Si bien es cierto que aclaró la no existencias de reprimendas para con su par, Morof reconoció que "se le expresó al concejal Alfaro que hay cuestiones que se las debe discutir dentro del bloque y no salir a ventilarlas. Él lo que hizo fue en la misma sesión dar su opinión por lo que no nos parece el lugar adecuado".

Finalmente, quien militara en su momento en las filas del bussismo, sostuvo que "nosotros (ediles del PJ) no lo queremos callar (por Alfaro), que el se exprese donde se quiera expresar, pero que se exprese de todos los proyectos de la misma forma, eso es lo que queremos", planteó Morof.

El aumento del boleto, al freezer

Luego que AETAT elevara el pedido para un incremento en el precio del cospel hasta los 3,35 pesos, desde el Concejo Deliberante, y tal cual lo publicara en su edición de ayer este medio, no avanzará en homologar ninguna actualización de la tarifa hasta contar con estudios y análisis de costos propios. Lo dijo el edil oficialista Javier Morof, quien destacó que se remitirá un pedido de informes al Ejecutivo Municipal y Asesoría Letrada, por lo que, según su estimación, a mediados de mayo podría sesionar el cuerpo para tratar este tema. Igualmente, Morof calificó de "locura" el valor solicitado por el empresariado, al tiempo de indicar que posiblemente el rango monetario avalado oscilaría los 2,50 pesos. "No queremos dilatar tanto porque lo que lograríamos sería que nos paren los colectivos como ya ocurrió con algunas líneas. Se dará un tratamiento rápido pero concreto, con los números en la mano y teniendo en cuenta la repercusión en el bolsillo del usuario", señaló Morof.

La ilegalidad continúa afectando a los taxistas

Durante la reunión de la Comisión de Transporte del Concejo que se desarrolló ayer, los ediles recibieron al sector taximetrero de la Capital en aras de avanzar en las tratativas respecto a la implementación de medidas de control para erradicar la ilegalidad en la prestación del servicio.

"Las mafias que están enquistadas en el sistema de transporte del municipio nos están quitando el 50 por ciento de nuestra rentabilidad, esa es nuestra urgencia, el tema de la tarifa quedará para más adelante", señaló al término del encuentro Antonio Rodríguez (ATIAT).

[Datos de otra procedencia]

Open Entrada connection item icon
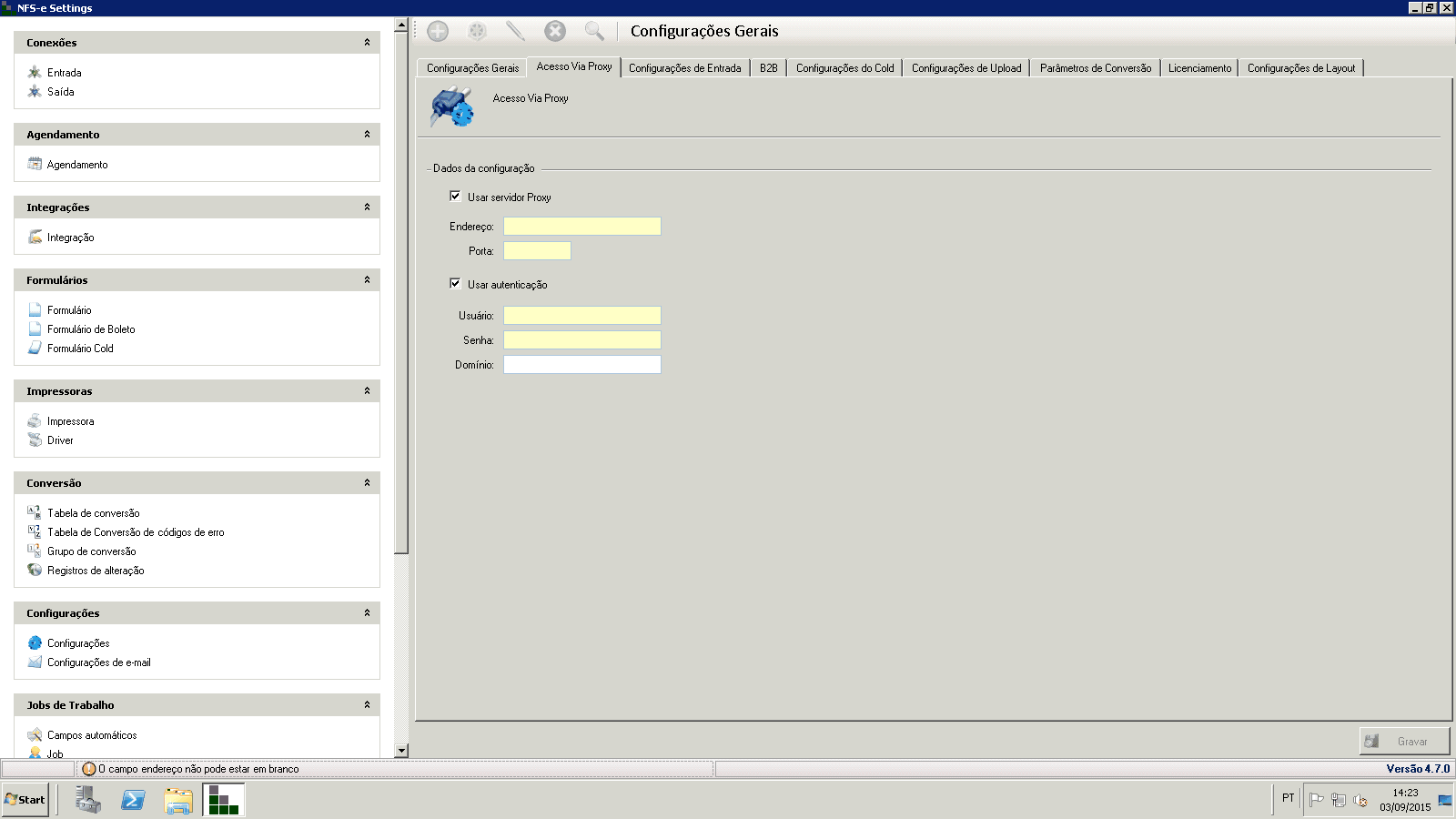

A su vez, el referente de los taxistas elevó cuestionamientos para con la forma de control aplicada por el SUTRAPPA, al resaltar que en el órgano "no hay una buena administración. Parece el Triángulo de las Bermudas, porque carpeta que entra, carpeta que se pierde, más bien son escondidas y traspapeladas porque se tratan de licencias que fueron otorgadas de una forma totalmente fraudulentas", lanzó. En tanto, Morof no concuerda con las estimaciones de Rodríguez quien planteó que existen cerca de 5.000 autos ilegales circulando en la ciudad. "No llega a ese número, de ser así no se podría circular por las calles", dijo el edil. Además, indicó que se trabajará en un proyecto donde la existencia de cualquier logo que no sea el número de licencia en los parabrisas de los autos, daría lugar al secuestro del vehículo, la caducidad de la licencia o bien una multa equivalente a 15 mil pesos.